Exactly. This thread makes me violently angry. how many of you have been bullied becuase of your sexuality? Show of hands? Yeah, it's fucking brutal, I've been through all of it, it cuts you like you wouldn't know. So maybe, I dunno, step off a little bit. This poor kid was bullied to the point of suicide, to the point where he felt so goddamn alone that he took his own life, something I can relate to. This isn't "Ha Ha boys will be boys" Shit here, this is a hate crime, and should be treated as such.


----------



## tacotiklah (Sep 27, 2011)

Blind Theory said:


> *I've been bullied for my size because I am skinny.*
> *I've been bullied for my religious beliefs because Christianity isn't cool apparently.*
> *I've been bullied through verbal harassment that sometimes gets extremely personal.*
> *I've been bullied physically.*
> ...


 

I've been bullied for all of those things as well as:
- Being too fat. (was skinny as a kid, then just exploded sideways)
- Being bisexual (bisexuals get shit from both the gay and straight communities. We get bullied by straight people for obvious reasons, and we get it from the gay community because we are all supposedly whores and that we're "secretly gay and want to use the term bisexual because it's 'safer'" and that we just need to "pick a side")
- Being Half Deaf (who get shit from both the hearing and deaf communities)
+++++
WORK REQUIRED:
Answer these questions on the forum thread about bullying.
1. What does the first post say the bullying of the kid should be treated as?
2. On what date did tacotiklah post the reply?
3. Which two communities does tacotiklah say give people who are half deaf a hard time?
The data that follow were drawn from a separate source.

Items from a data source
+++++
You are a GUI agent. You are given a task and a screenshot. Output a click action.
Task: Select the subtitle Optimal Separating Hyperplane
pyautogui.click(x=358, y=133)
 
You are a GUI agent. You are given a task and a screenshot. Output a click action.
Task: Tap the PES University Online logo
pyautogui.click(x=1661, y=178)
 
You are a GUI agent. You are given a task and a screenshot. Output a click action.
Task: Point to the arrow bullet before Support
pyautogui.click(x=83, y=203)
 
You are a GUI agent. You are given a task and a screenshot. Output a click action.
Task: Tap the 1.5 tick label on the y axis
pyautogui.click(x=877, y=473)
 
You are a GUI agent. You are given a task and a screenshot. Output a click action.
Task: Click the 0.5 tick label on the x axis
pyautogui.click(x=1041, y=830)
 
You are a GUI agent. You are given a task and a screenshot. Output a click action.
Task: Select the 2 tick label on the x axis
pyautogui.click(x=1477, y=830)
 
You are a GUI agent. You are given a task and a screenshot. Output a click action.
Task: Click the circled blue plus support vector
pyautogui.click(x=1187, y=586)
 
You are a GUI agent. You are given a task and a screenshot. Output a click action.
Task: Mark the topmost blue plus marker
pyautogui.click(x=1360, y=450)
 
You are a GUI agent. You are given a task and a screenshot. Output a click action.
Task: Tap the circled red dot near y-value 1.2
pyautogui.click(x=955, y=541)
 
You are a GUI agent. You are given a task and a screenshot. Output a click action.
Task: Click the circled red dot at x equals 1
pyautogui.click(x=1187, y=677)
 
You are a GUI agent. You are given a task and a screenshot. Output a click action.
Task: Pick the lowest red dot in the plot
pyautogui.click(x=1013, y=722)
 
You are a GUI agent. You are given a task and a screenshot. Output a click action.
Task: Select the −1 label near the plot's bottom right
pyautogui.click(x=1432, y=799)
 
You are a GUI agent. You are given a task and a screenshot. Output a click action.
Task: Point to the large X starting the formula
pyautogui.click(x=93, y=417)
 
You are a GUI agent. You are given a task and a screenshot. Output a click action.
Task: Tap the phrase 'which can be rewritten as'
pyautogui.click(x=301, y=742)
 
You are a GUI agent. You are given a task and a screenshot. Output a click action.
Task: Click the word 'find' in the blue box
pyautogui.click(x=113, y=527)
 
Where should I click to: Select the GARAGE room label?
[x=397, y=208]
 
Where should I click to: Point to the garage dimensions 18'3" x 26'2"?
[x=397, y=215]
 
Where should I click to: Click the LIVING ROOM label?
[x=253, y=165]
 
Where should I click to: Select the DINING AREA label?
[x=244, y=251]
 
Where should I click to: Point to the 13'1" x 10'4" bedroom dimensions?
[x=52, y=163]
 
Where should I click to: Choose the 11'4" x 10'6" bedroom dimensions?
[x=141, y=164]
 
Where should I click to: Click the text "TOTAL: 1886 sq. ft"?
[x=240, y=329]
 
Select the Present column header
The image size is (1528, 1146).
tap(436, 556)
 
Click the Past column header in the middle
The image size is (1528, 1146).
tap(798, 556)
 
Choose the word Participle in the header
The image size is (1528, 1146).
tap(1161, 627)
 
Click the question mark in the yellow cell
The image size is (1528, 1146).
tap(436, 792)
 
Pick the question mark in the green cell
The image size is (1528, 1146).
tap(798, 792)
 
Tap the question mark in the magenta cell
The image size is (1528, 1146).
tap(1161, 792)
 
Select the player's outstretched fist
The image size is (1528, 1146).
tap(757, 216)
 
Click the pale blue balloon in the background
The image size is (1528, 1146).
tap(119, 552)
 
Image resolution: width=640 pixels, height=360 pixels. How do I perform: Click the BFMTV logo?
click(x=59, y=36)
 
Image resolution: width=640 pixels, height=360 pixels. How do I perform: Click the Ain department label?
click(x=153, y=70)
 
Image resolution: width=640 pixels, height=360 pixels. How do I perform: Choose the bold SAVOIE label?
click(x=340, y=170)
+++++
EXPECTED ANSWER:
1. A hate crime.
2. Sep 27, 2011.
3. The hearing and deaf communities.